The real reason I started this post is that the news reminded me of a grave I happened across about a year ago. Hidden in the undergrowth of the cemetery of St Mary’s Church in Bexley, less than a quarter of a mile from where I am sitting as I write this, is the headstone above a different box: the coffin of Walter Everett Molins. The headstone was so unusual that despite its hidden position I was convinced he must be a man of some significance, so I took a photo and looked him up.

Molins was born in New York, the son of Jose a Cuban who made cigars and hand rolling cigarettes in Havana in 1874. Jose came to London after a period in the US (when Walter was born). In 1911 Walter and his brother Harold invented a machine which could make almost any type of package, and in 1912 they set up the Molins Machine Company. In 1924 their Mark 1 machine was making 1000 cigarettes a minute and by 1931 they had also set up in Richmond, Virginia: the heart of the US tobacco industry. Walter invented a number of machines and packages for the tobacco industry, the patents for which still exist today, and indeed it was his son, Desmond who having joined the family business invented and patented the hinge-lid pack in 1937 that is so ubiquitous today, and is the basis for all the discussions about the design which should or should not exist upon them. Interestingly Philip Morris relaunched the Marlboro brand in 1954 using the Molins’ designed pack, and it was instantly successful with a 50 fold increase in sales. Perhaps the legislators should be looking at the physical design of the cartons rather than what is printed upon them!

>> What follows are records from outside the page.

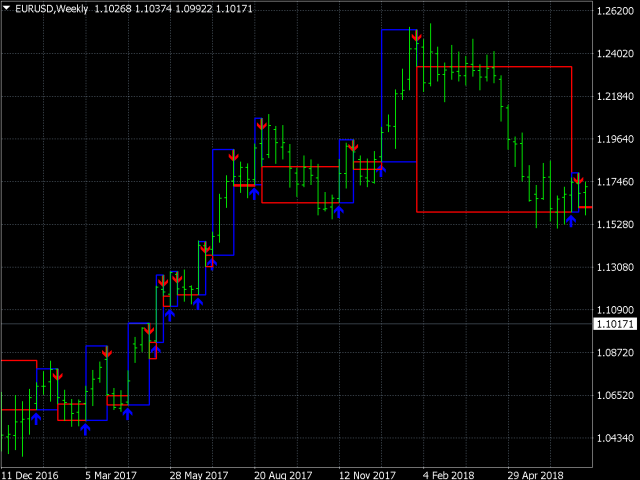Click the leftmost red down arrow signal
The height and width of the screenshot is (480, 640).
57,375
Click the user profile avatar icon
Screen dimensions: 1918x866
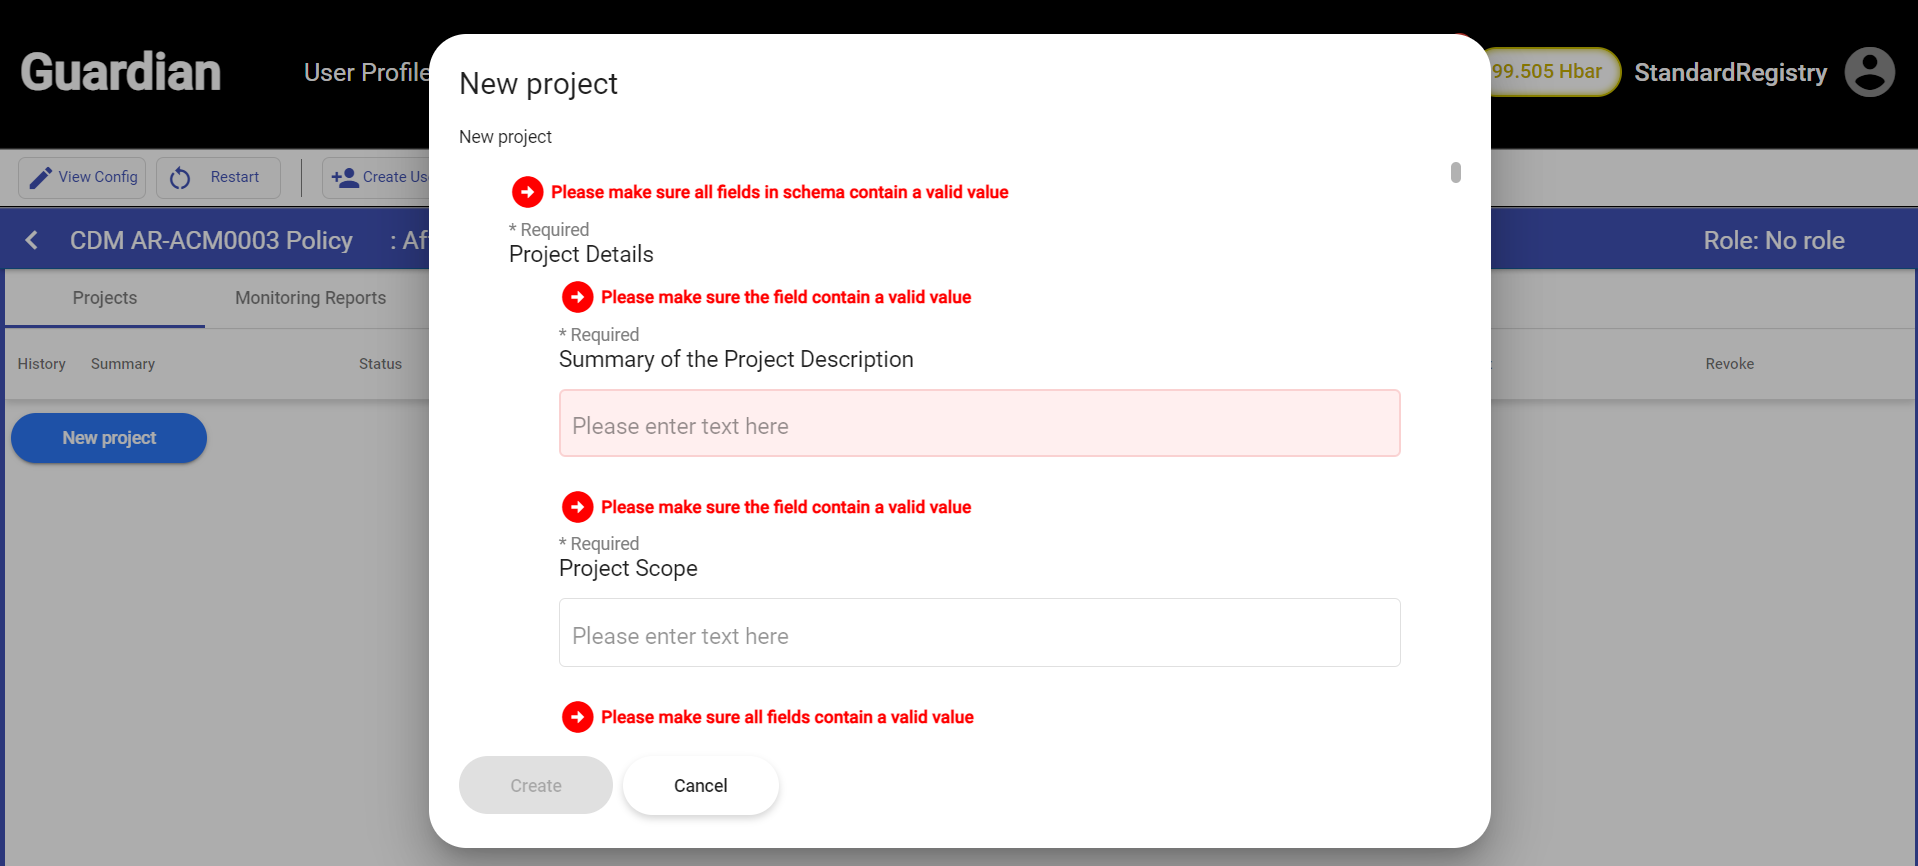pos(1869,72)
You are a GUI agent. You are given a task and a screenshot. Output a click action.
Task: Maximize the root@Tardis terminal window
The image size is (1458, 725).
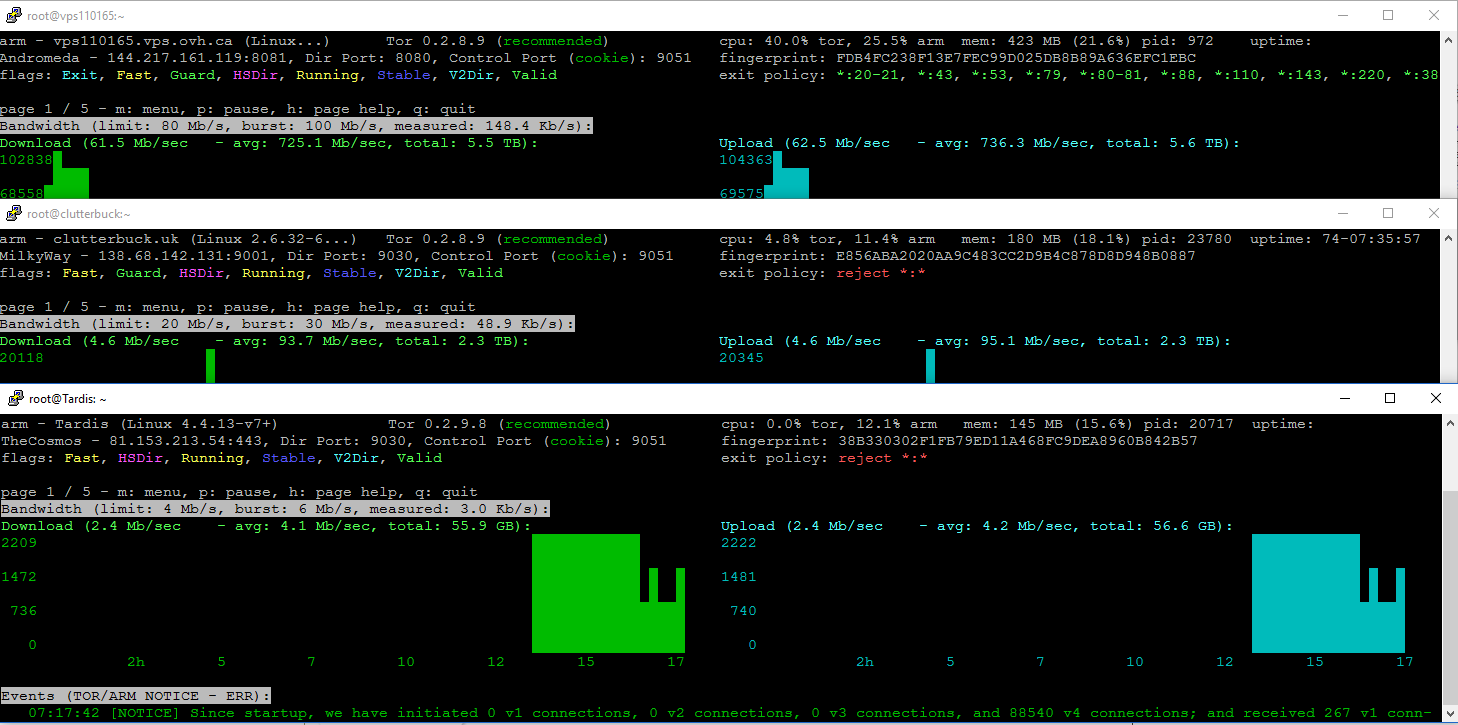1389,398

What, I wonder, would Molins make of the discussions today? He is quite literally the father of the modern cigarette pack, but he was an engineer at heart, and no doubt he would simply have worked the problem like all engineers do. The company he created still exists today. Molins PLC had sales of £105.2 million in the year to 31 December 2013, with bases in the UK, the US, Canada, Holland, Brazil, Russia and Singapore. Not bad for figuring out how to pack a few fags.

 

The grave of Walter Everett Molins.

The grave of Walter Everett Molins. St Mary’s Bexley. Molins invented much of the machinery used in the manufacture and packaging of cigarettes, and his son invented the modern flip-top cigarette carton. Photo: © Michael Cockerham 2013

 

No ordinary field

By , May 2, 2013 10:53 am

The great joy of being a photographer is the access to things and places you might not otherwise see. An associated pleasure comes from talking to people and listening to the little gems of information that they might pass on. I have to confess that I am not very good at listening – it is a skill I am constantly trying to improve, ever mindful of the old adage that we have two ears and one mouth, and we should use them in equal measure!

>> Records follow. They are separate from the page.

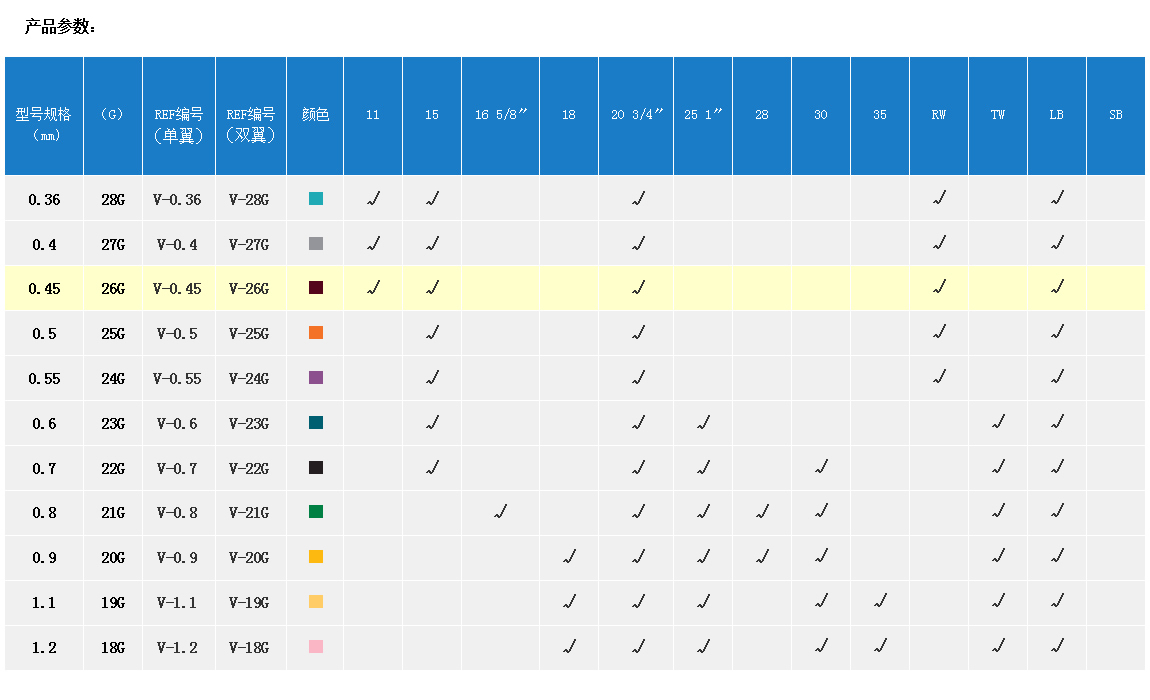Click the purple color swatch for 24G
The image size is (1150, 700).
tap(316, 378)
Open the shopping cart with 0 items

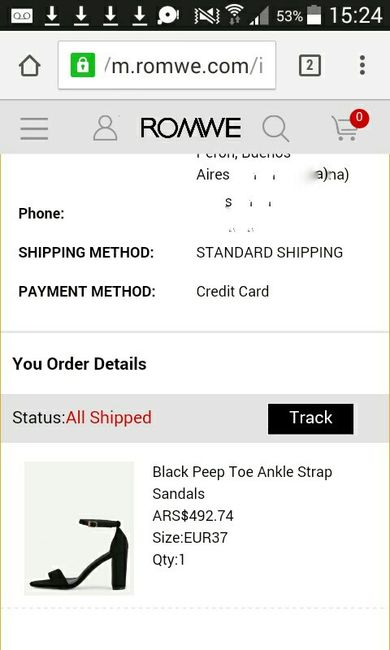click(x=345, y=129)
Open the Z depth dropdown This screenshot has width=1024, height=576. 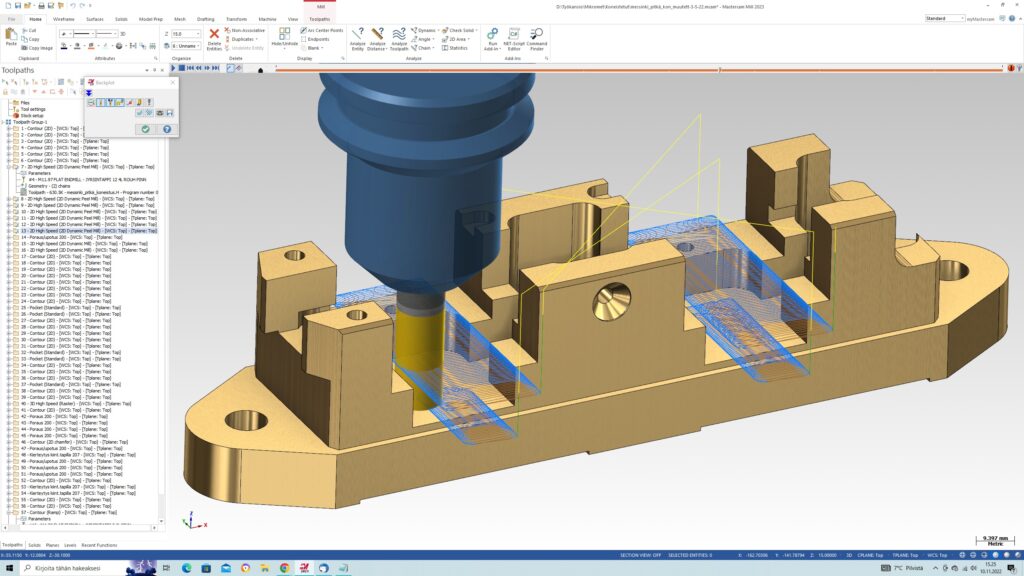[196, 34]
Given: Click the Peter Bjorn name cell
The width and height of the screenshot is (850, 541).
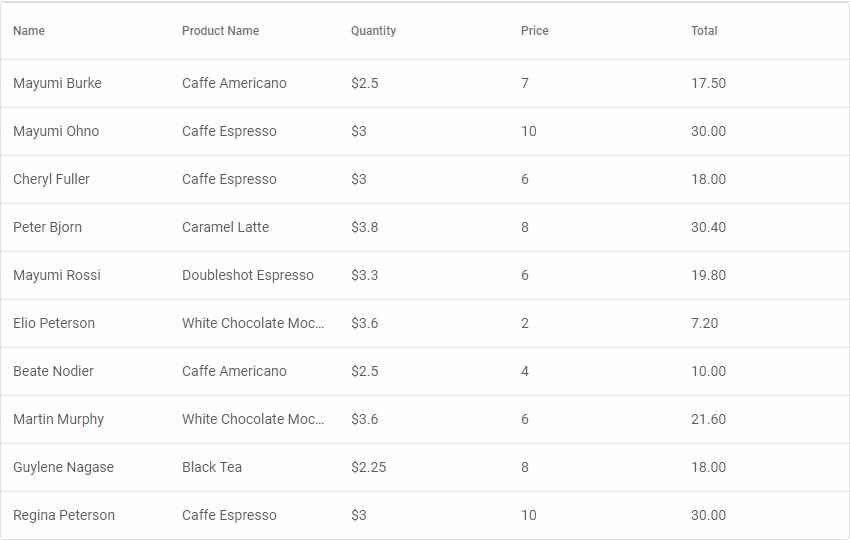Looking at the screenshot, I should click(47, 227).
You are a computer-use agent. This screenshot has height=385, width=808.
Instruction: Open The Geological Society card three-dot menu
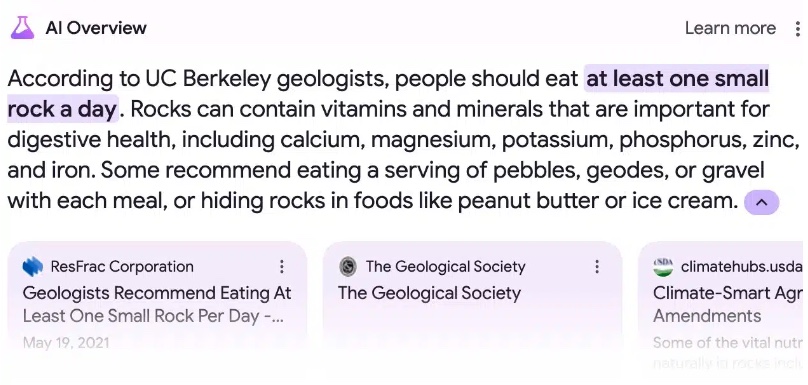[x=597, y=266]
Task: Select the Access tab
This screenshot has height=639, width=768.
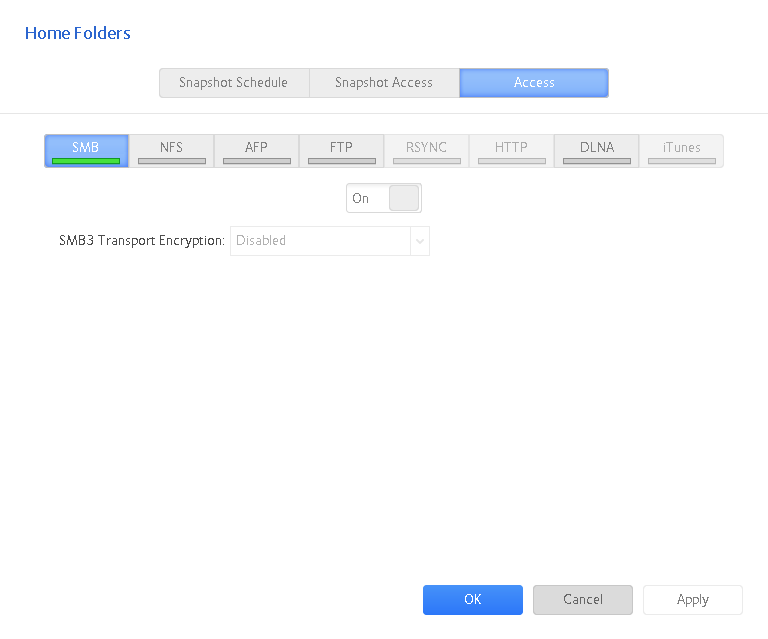Action: tap(534, 83)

Anyway, for the past few months I have been engaged in a commission, a side-effect of which is that I have discovered some fascinating things (largely as a result of chance conversations with people I have happened across) about the area in which my studio is based, including some places which I have passed on many occasions without a second glance. Which leads me nicely to this image here.

Sir Hiram Maxim and powered flight bexley

No ordinary field.
Photo: © Michael Cockerham 2013

We all know from our schooling that the first powered flight of a heavier than air vehicle took place at Kitty Hawk in North Carolina in December of 1903. Thanks to Orville and Wilbur Wright and their Flyer, aviation as we know it was born. Now consider this unremarkable cricket pitch at Baldwyn’s Park just outside Bexley in Greater London.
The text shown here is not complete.